Passaram cinco anos. Pelo meio, houve mais um Mundial algo dececionante para os brasileiros, que caíram nos quartos da fase final realizada na Rússia no verão passado aos pés da Bélgica de Hazard. Desde a passada sexta-feira, o Brasil está a ser novamente a seleção anfitriã de uma competição que pretende conquistar: a Copa América já está a chegar ao fim da fase de grupos e o conjunto orientado por Tite fez esta terça-feira o segundo jogo, já depois de ter vencido a Bolívia na partida inaugural. Na Fonte Nova Arena, na Bahia, a seleção brasileira só precisava de bater a Venezuela para garantir o passaporte para os quartos de final. Mas não só encontrou um conjunto venezuelano que não vira a cara a nenhum desafio como foi derrotado pelo VAR — e por três golos anulados.

Aos 37 minutos, já perto do intervalo e já depois de Neres e Richarlison terem desperdiçado oportunidades, Roberto Firmino atirou de longe e bateu Faríñez. A equipa de arbitragem, porém, decidiu anular o lance por falta do avançado do Liverpool na altura em que ganha a bola. A primeira parte terminou sem golos mas Gabriel Jesus, que entrou ao intervalo, festejou ainda no quarto de hora inicial do segundo tempo: a jogada foi considerada ilegal por parte do VAR, que alertou o árbitro para a posição irregular de Firmino na altura em que assiste o jogador do Manchester City. A dois minutos do apito final, Philippe Coutinho voltou a abanar as redes venezuelanas mas o terceiro golo foi também o terceiro golo anulado — e graças ao mesmo protagonista. Coutinho rematou mas a bola desviou em Firmino, que estava novamente em posição de fora de jogo.

A partida ainda teve uns impressionantes dez minutos de tempo extra, graças às duas intervenções do VAR, mas não foi mesmo além do nulo. O Brasil empatou com a Venezuela e precisa agora de esperar pela última jornada da fase de grupos, sábado com o Peru, para saber se continua na Copa América ou se perpetua a sina de não conseguir ser feliz em casa. A impaciência dos adeptos brasileiros fez-se sentir ao longo da partida, intensificada de forma óbvia pelos três golos anulados, e a seleção foi mesmo assobiada já nos instantes finais: Tite, de forma específica, ouviu uma enorme vaia quando decidiu trocar Casemiro por Fernandinho já na segunda parte.

Gabriel Jesus ainda festejou…mas o lance acabou anulado por fora de jogo de Firmino, que fez a assistência

Já após o final do jogo, o selecionador brasileiro reconheceu que a equipa não tinha “absolutamente nada a reclamar” quanto às decisões do VAR. Já Filipe Luís, lateral do Atl. Madrid, mostrou-se desiludido com os assobios dos adeptos e garantiu que “ninguém saiu sem suar a camisa”. “Todo o mundo já foi vaiado e aplaudido. A torcida vaiar não ajuda, ir contra a gente, gritar ‘olé’ para o adversário. No fim das contas, quem sai perdendo somos nós. Só podemos reverter essa situação com a torcida no campo. Todo mundo deu o que podia, isso eles têm de reconhecer”, atirou o jogador de 33 anos, que foi apoiado por Thiago Silva.

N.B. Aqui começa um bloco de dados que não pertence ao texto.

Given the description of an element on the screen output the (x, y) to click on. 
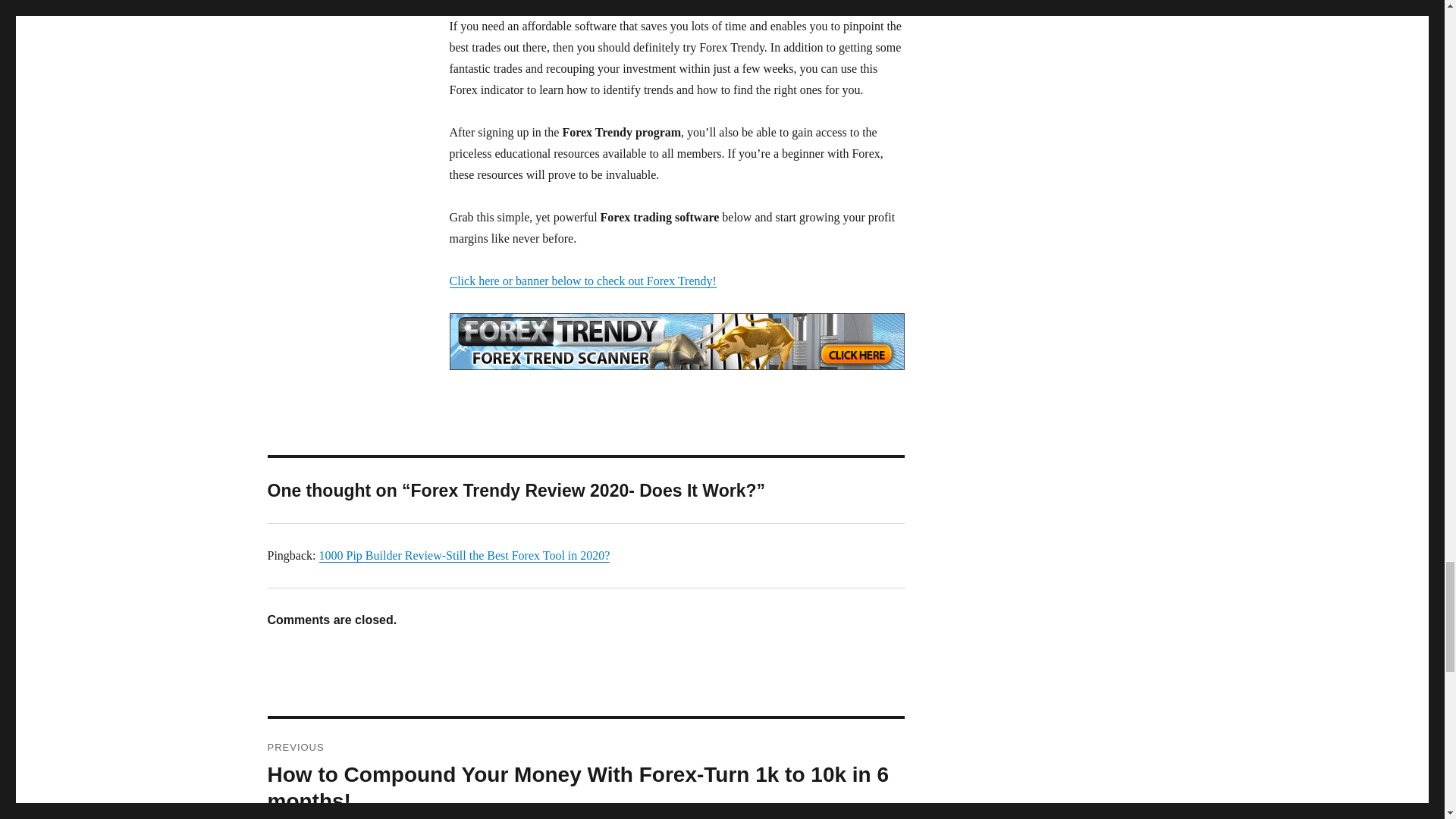
Click here or banner below to check out Forex Trendy! (582, 280)
1000 Pip Builder Review-Still the Best Forex Tool in 2020? (464, 554)
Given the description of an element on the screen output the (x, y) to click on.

“Quando não se ganha é difícil. A vaia é normal no futebol, mas é preciso reconhecer o nosso trabalho defensivo, recuperando todos os lances. Na frente, a gente se precipitou algumas vezes, errou passes, mas a equipa comportou-se bem. Mas quando não faz golo parece que foi tudo errado”, defendeu o central do PSG. O Brasil não jogou o suficiente para bater a Venezuela mas também não teve a sorte suficiente para conseguir bater a Venezuela. No sábado, com o Peru, vai precisar de um dos dois fatores: ou jogar bem ou ter boa sorte.